┌──

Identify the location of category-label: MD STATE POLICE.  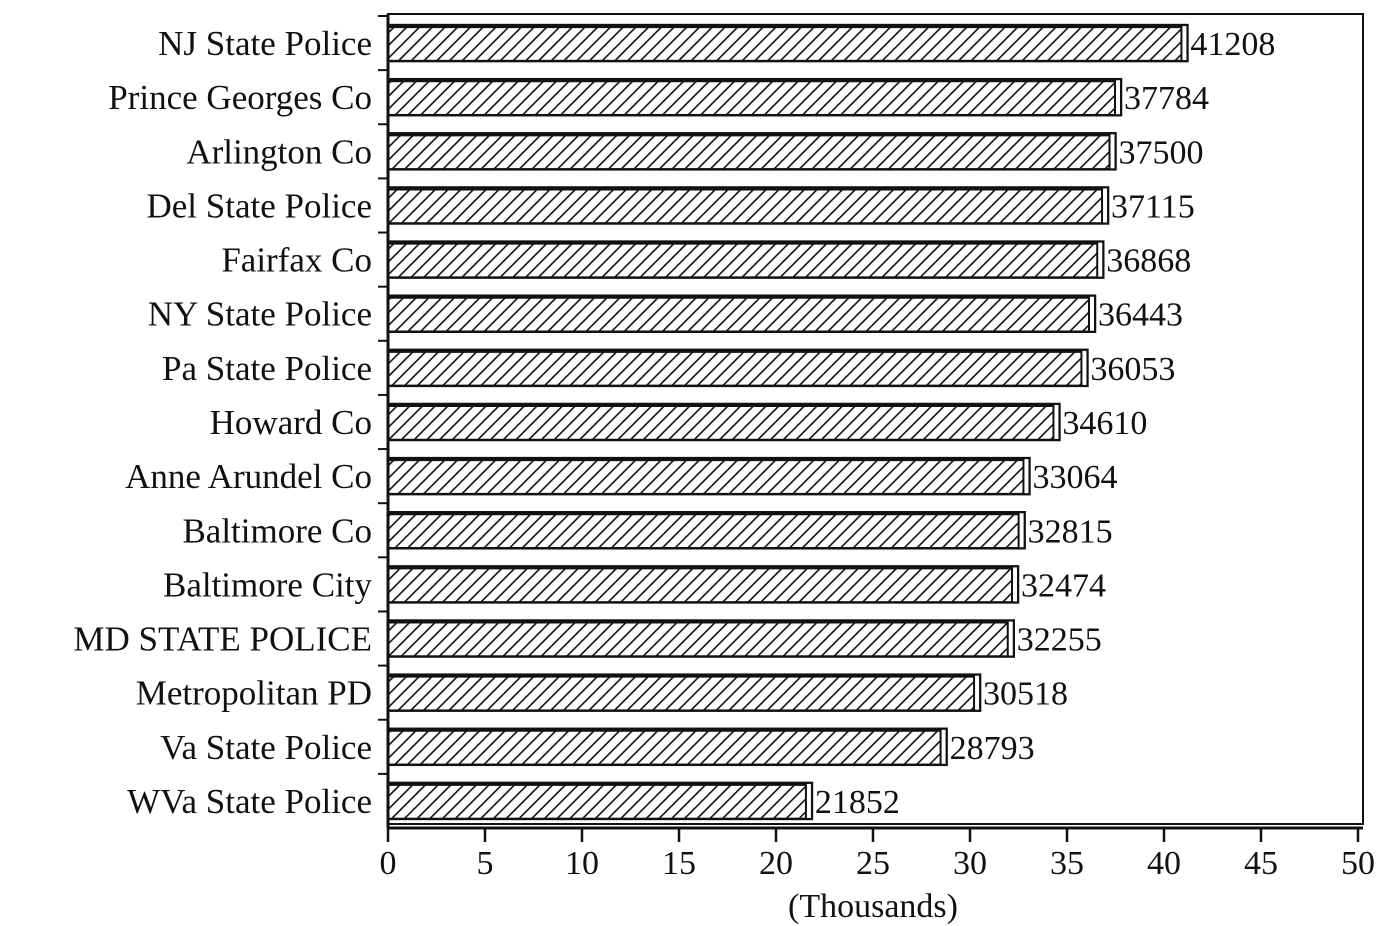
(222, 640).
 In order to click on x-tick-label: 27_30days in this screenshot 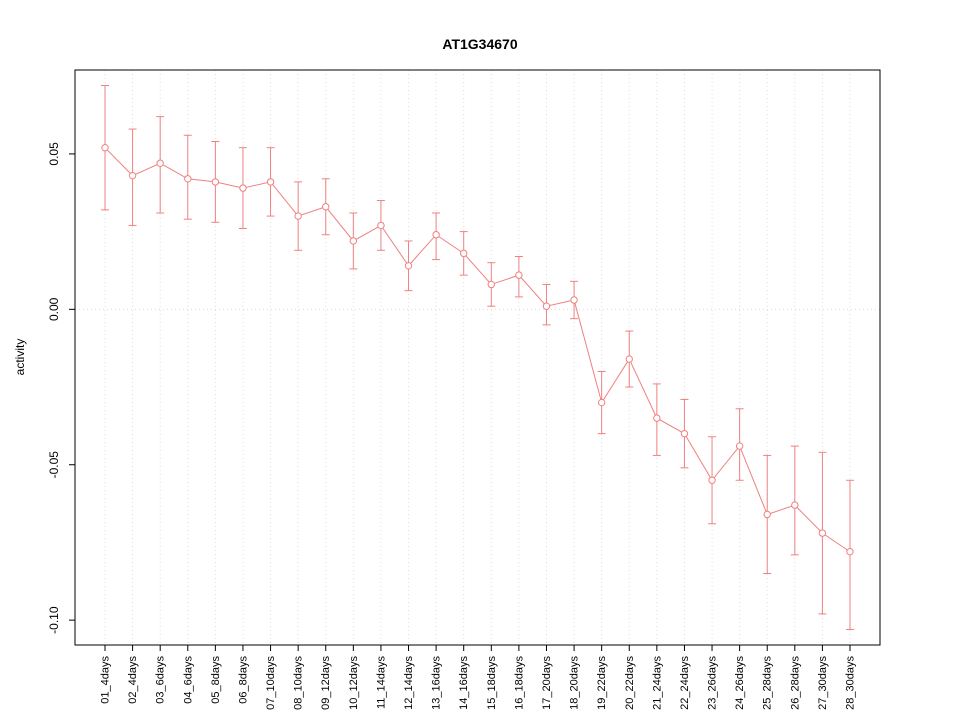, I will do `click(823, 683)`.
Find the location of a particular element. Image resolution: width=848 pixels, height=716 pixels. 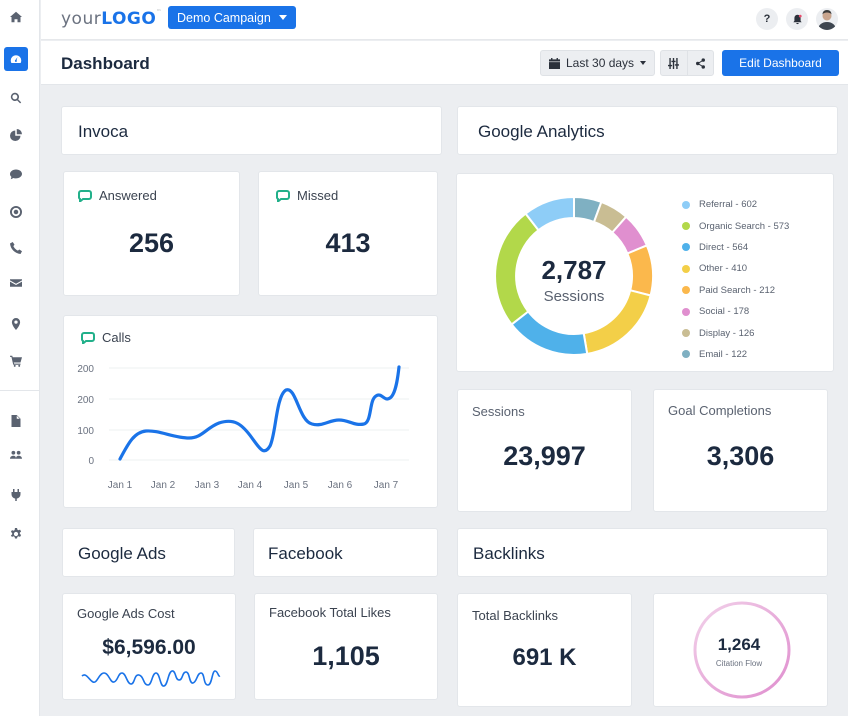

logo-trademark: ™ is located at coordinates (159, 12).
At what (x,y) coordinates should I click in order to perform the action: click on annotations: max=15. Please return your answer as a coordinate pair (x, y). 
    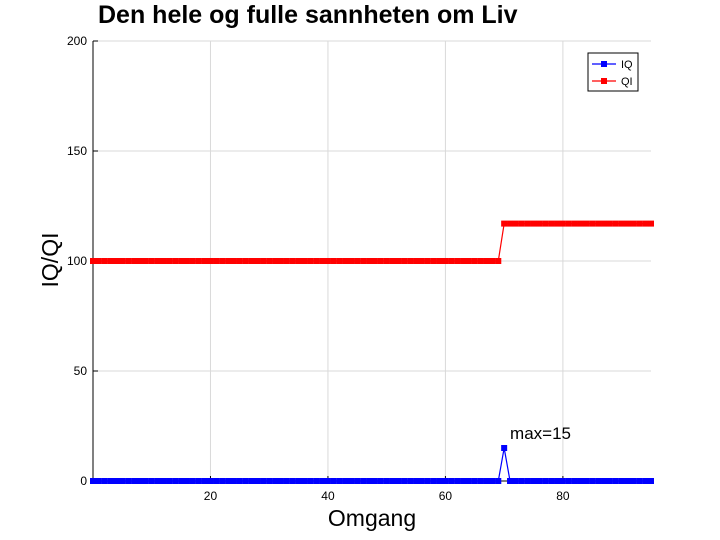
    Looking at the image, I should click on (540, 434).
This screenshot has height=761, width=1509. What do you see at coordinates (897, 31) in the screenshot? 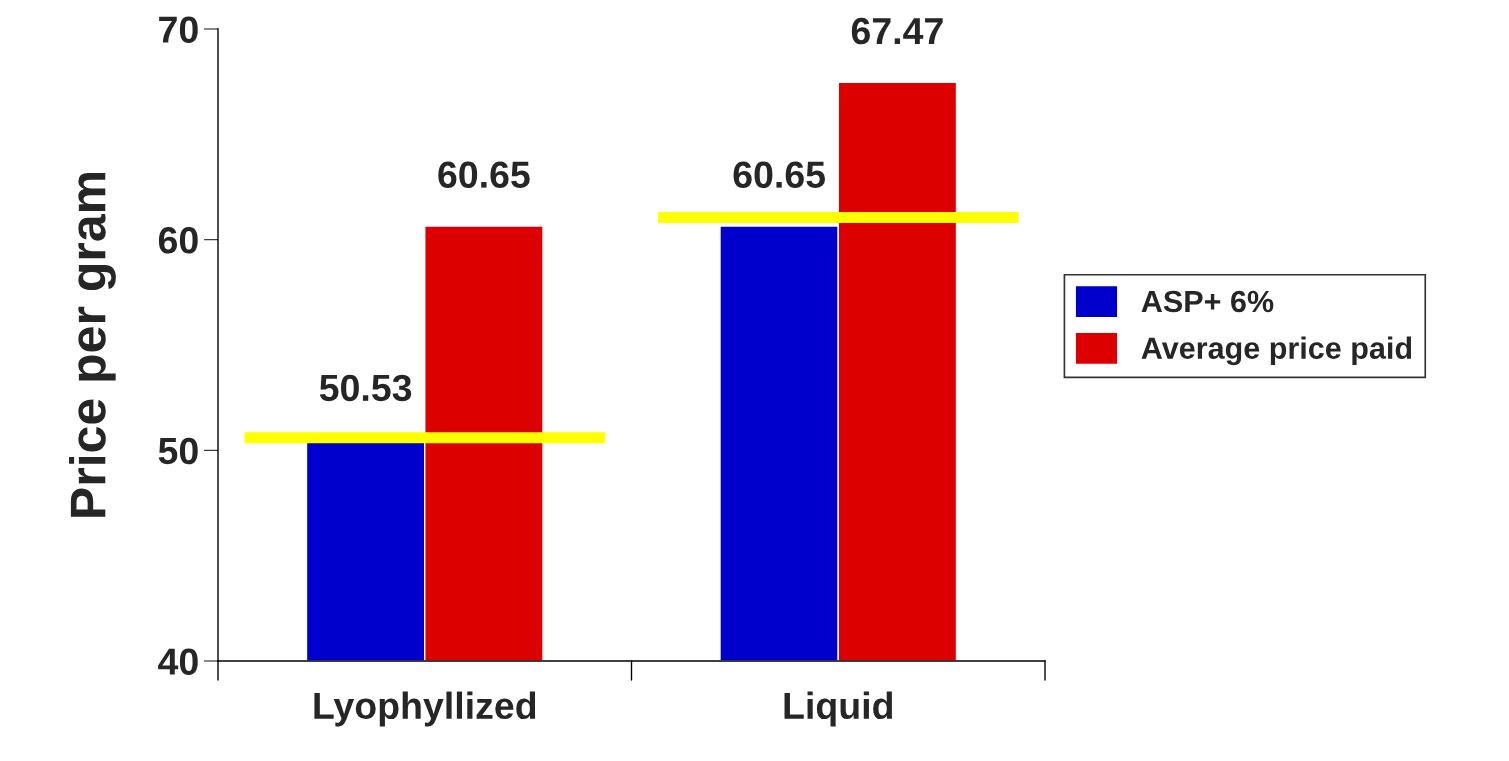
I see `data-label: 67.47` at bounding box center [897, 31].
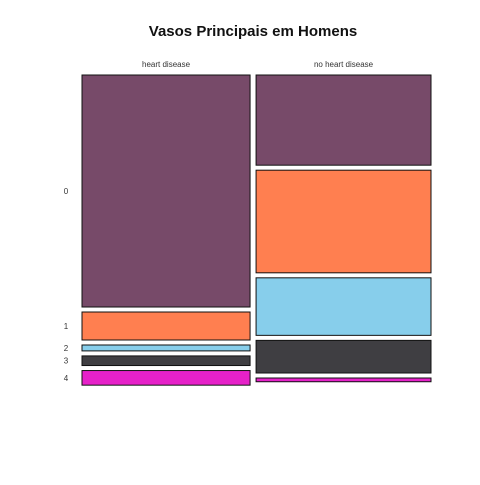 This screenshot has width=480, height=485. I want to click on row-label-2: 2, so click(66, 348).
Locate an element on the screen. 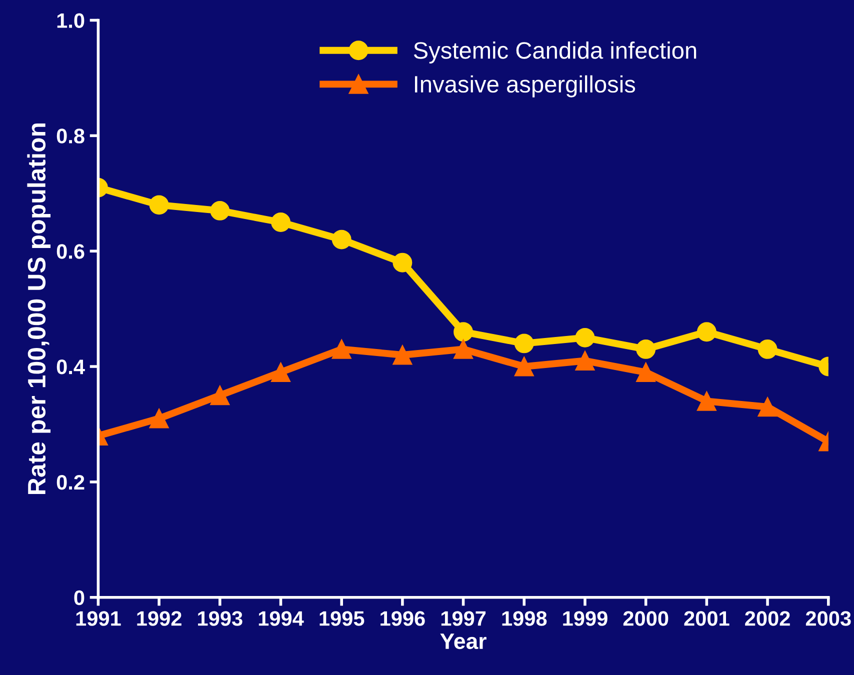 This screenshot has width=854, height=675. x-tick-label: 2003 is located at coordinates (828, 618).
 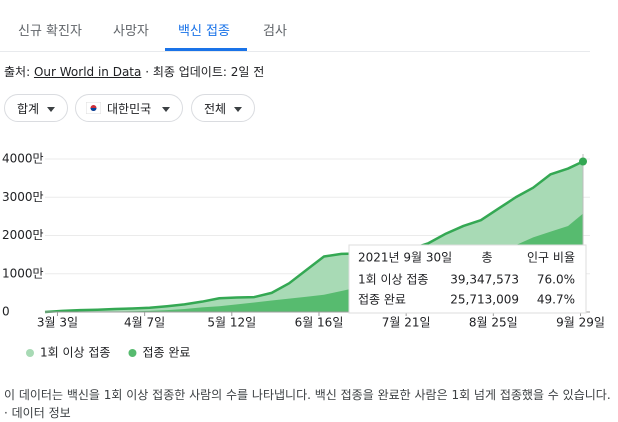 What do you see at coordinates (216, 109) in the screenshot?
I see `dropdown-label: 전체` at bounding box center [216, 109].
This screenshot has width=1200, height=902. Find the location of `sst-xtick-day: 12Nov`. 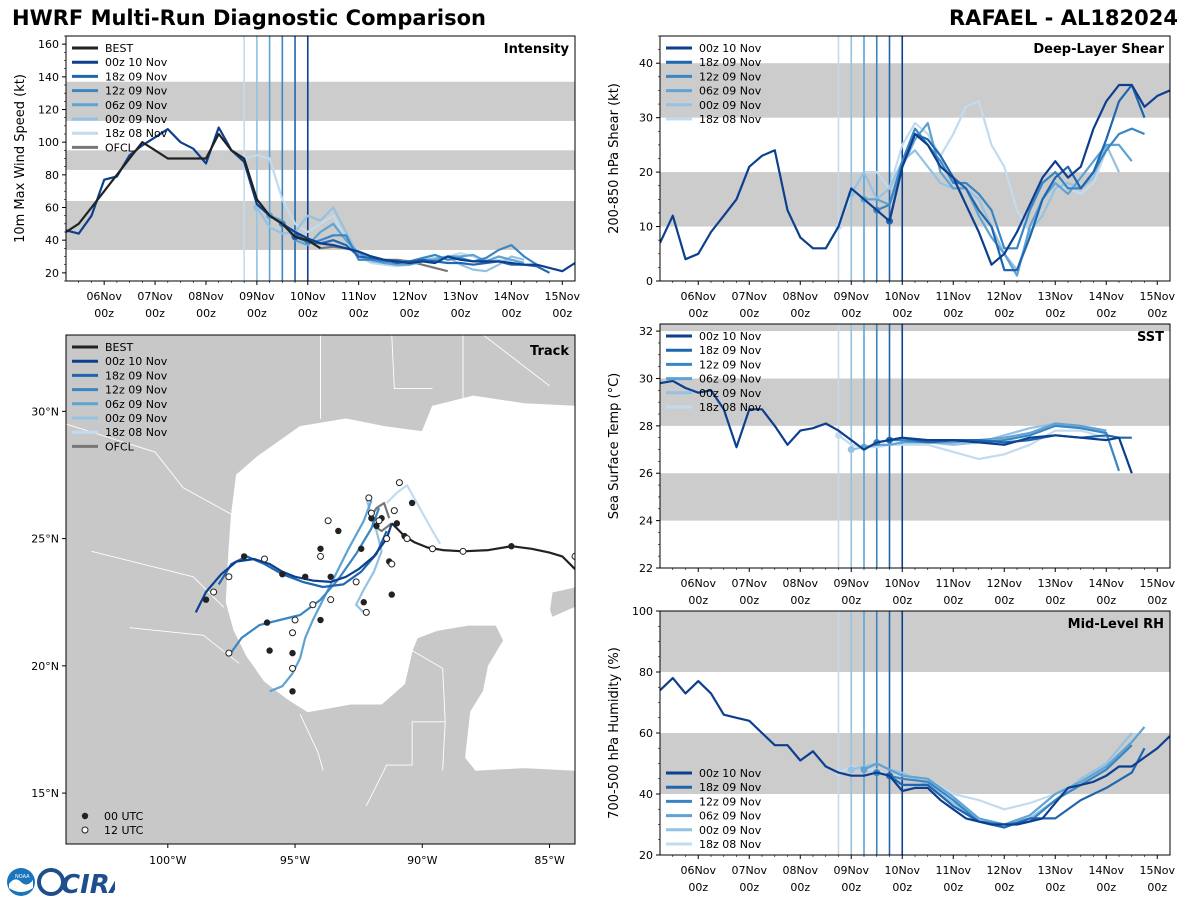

└──

- **Required work**: Render the lines starting at the one containing "At what (x,y)" and ending at the one containing "Looking at the" as a Markdown table with the columns No. and Line Text, one row per line, skipping blank lines. Leave the pictures out of the answer.

- **Solution for this task**:
| No. | Line Text |
|---|---|
| 1 | At what (x,y) coordinates should I click in order to perform the action: click on annotations: max=15. Please return your answer as a coordinate pair (x, y).  |
| 2 |     Looking at the image, I should click on (540, 434). |